He walks at a leisurely pace, as if inviting anyone he comes across to chat. Without haggling for time, even if those around him are hung up on the clock. He is in no hurry. Who knows if from the conversation with one or the other he will draw inspiration for some of his characters. Eduardo Ladrón de Guevara, born in Madrid 70 years ago, has dedicated his life entirely to the world of screenwriting. He has written the dialogues for legendary series such as Farmacia de Guardia y Cuéntame Cómo Pasó. To succeed he has had to work hard, walking the corridors in his beginnings ("back then there were only those of Televisión Española", he recalls) and knocking on the doors of the offices with a script under his arm; or collaborating in projects that he himself describes as "real garbage", but which have laid the groundwork for later successes instructions .

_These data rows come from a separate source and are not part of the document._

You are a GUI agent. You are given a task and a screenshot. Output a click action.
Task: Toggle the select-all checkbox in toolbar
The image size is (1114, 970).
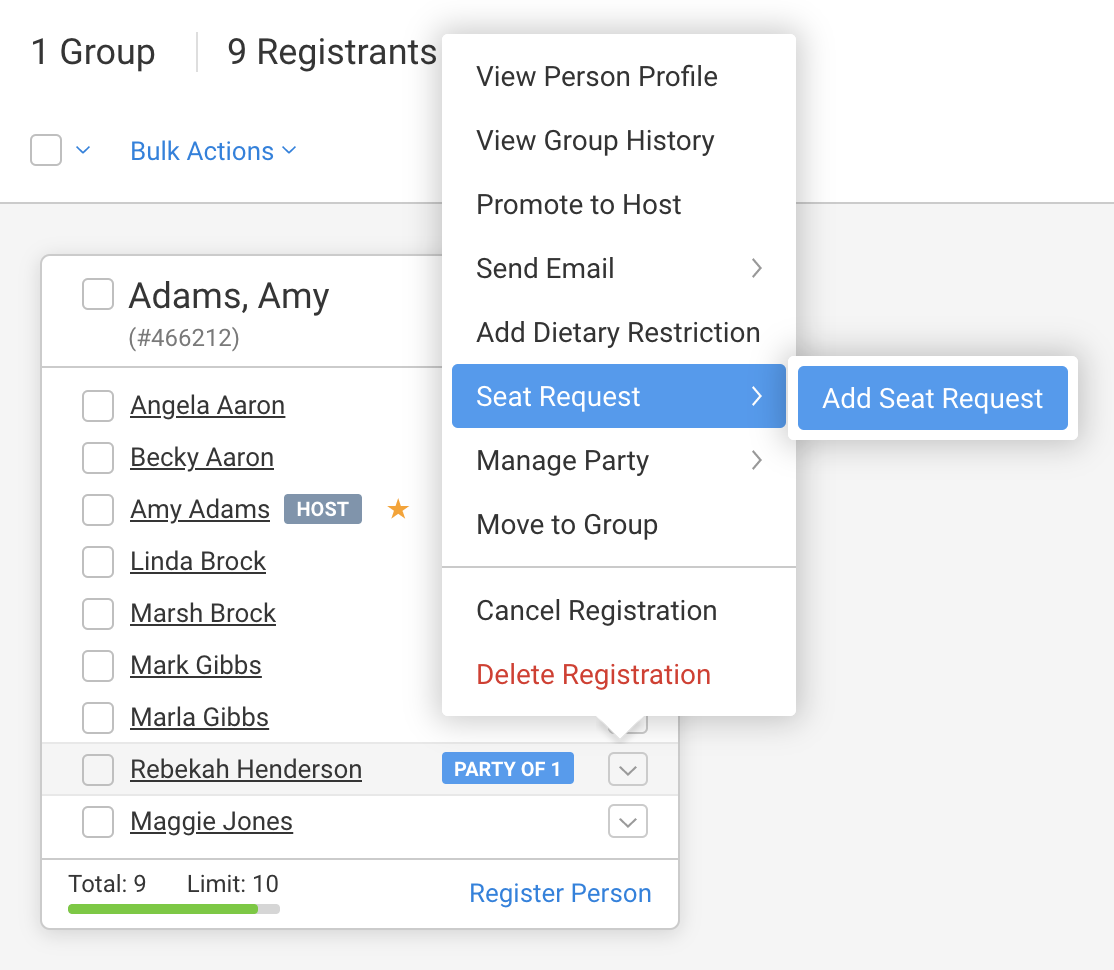[x=46, y=150]
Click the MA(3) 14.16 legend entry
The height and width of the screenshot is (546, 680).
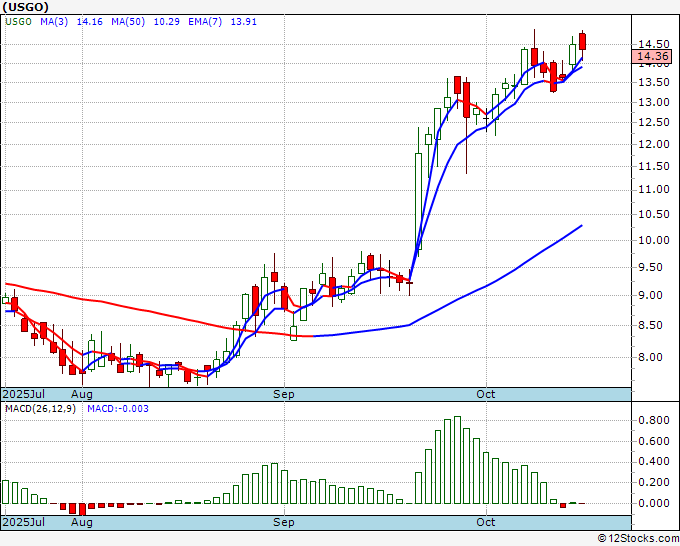click(59, 19)
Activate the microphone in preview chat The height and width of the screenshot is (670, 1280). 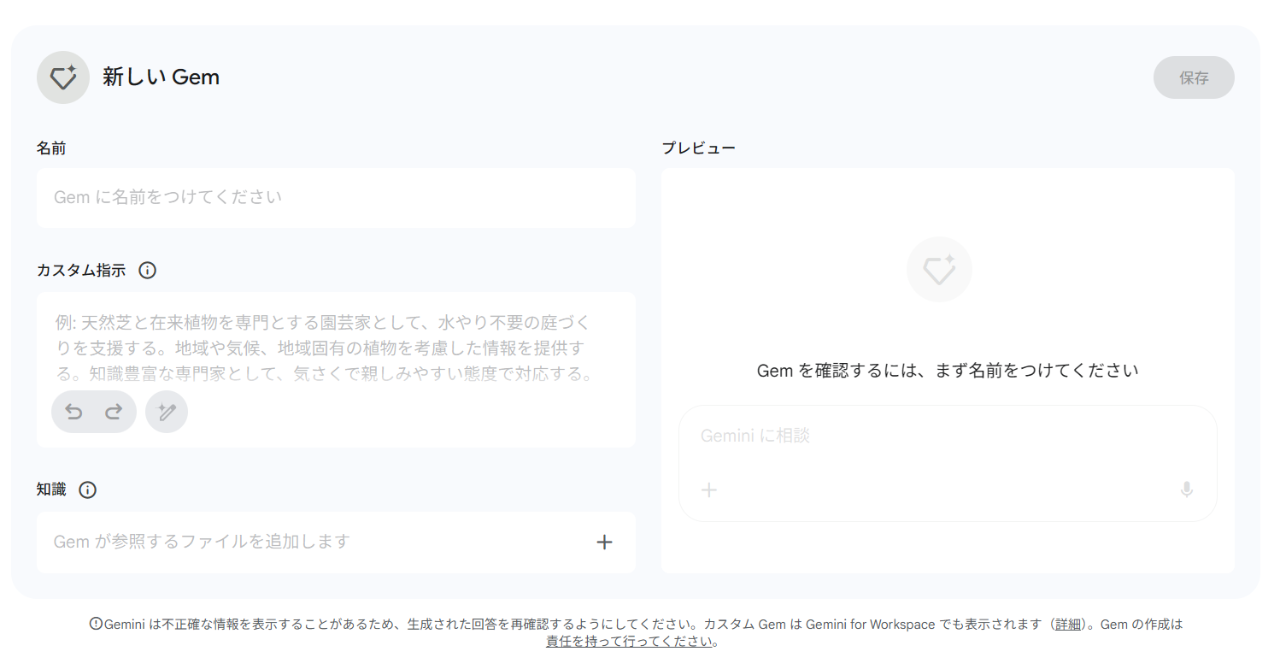point(1186,490)
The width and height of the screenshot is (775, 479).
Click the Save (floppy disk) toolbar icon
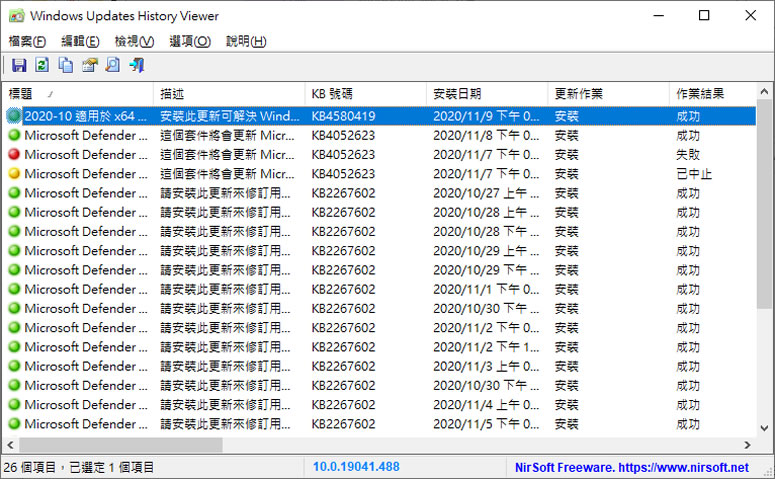tap(19, 66)
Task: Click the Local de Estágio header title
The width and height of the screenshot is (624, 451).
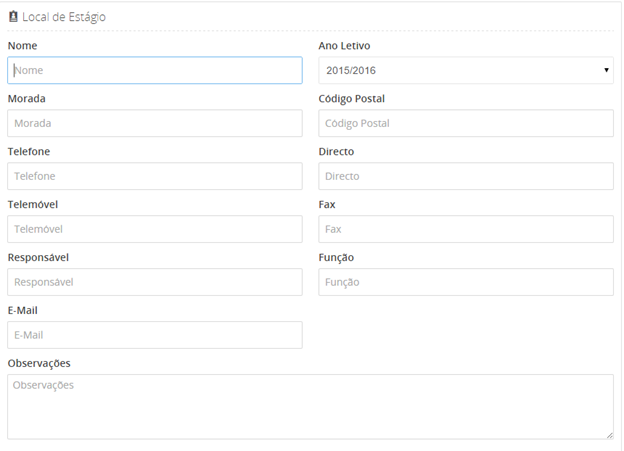Action: click(64, 17)
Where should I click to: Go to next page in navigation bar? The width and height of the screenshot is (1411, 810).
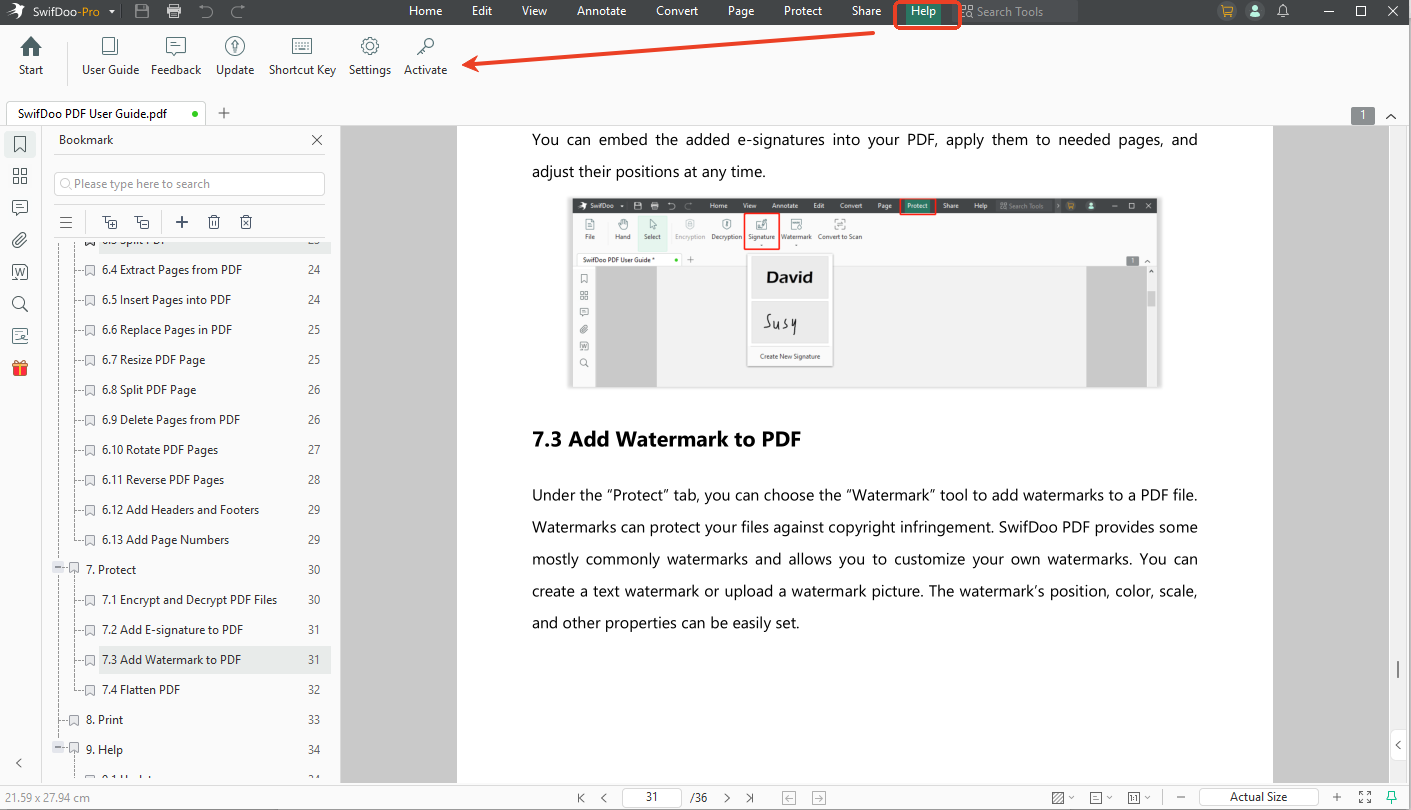tap(727, 797)
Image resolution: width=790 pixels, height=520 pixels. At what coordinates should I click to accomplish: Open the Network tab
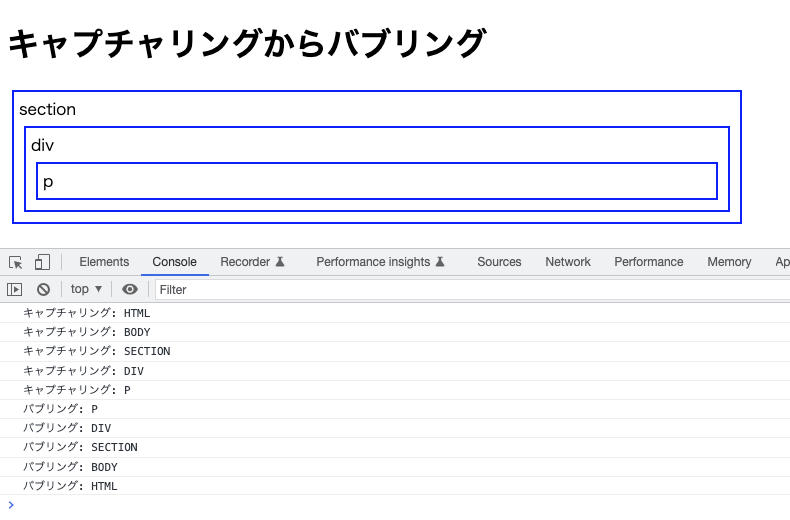[x=568, y=262]
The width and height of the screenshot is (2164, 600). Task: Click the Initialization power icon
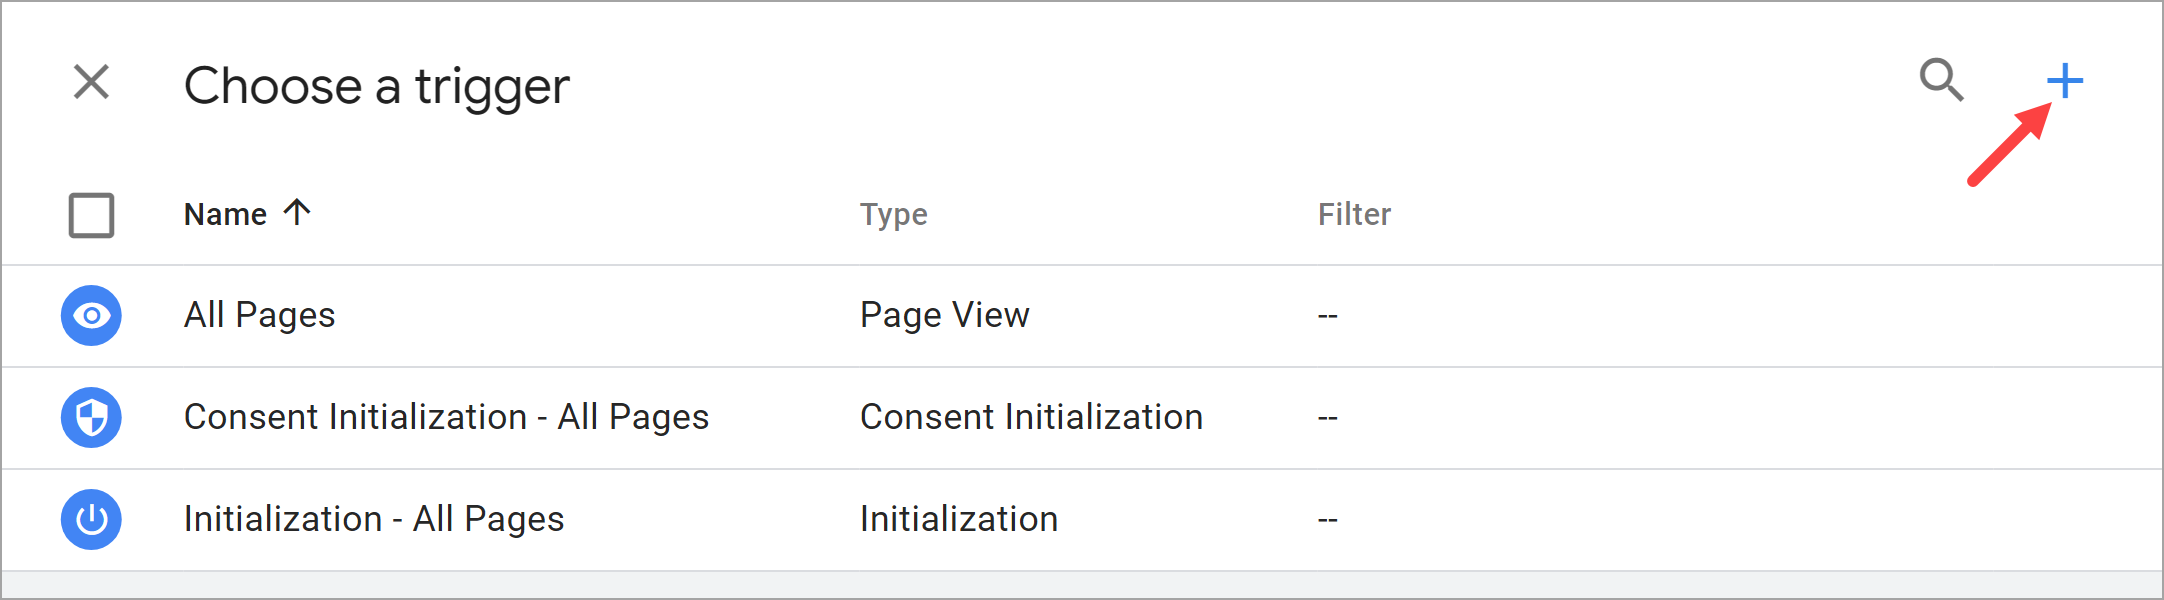(x=91, y=520)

Ladrón de Guevara, backed by his long career, shared his experiences with the students of Master's Degree in Audiovisual Screenwriting (MGA) and a group of students of Degree of Audiovisual Communication, with whom he tried to contribute, with humor and without concealment, his vision of the world of the screenwriter.

What place do you give to the script in a series or a film?

It is the first step, but nothing more. It's like trying to solve the question of the chicken and the egg, the egg is the script, of course, but I think that cinema and theater are really made by the actors. With a good text and good performers a good series comes out, but a good text with bad actors or actresses goes nowhere. The script is the basis of everything, but it definitely depends on the actors.

What is clear is that a good script is essential, what does a good text need?

The essential thing is that the characters are not puppets, that they are human beings with recognizable dialogues, and that things happen to them that happen in real life with which the audience can identify. That's why most novelists can't do theater, because they don't know how to dialogue well, they use other mechanics and dialogues in audiovisual productions are very important, they give life to the characters. When what they say is not credible, the character falls.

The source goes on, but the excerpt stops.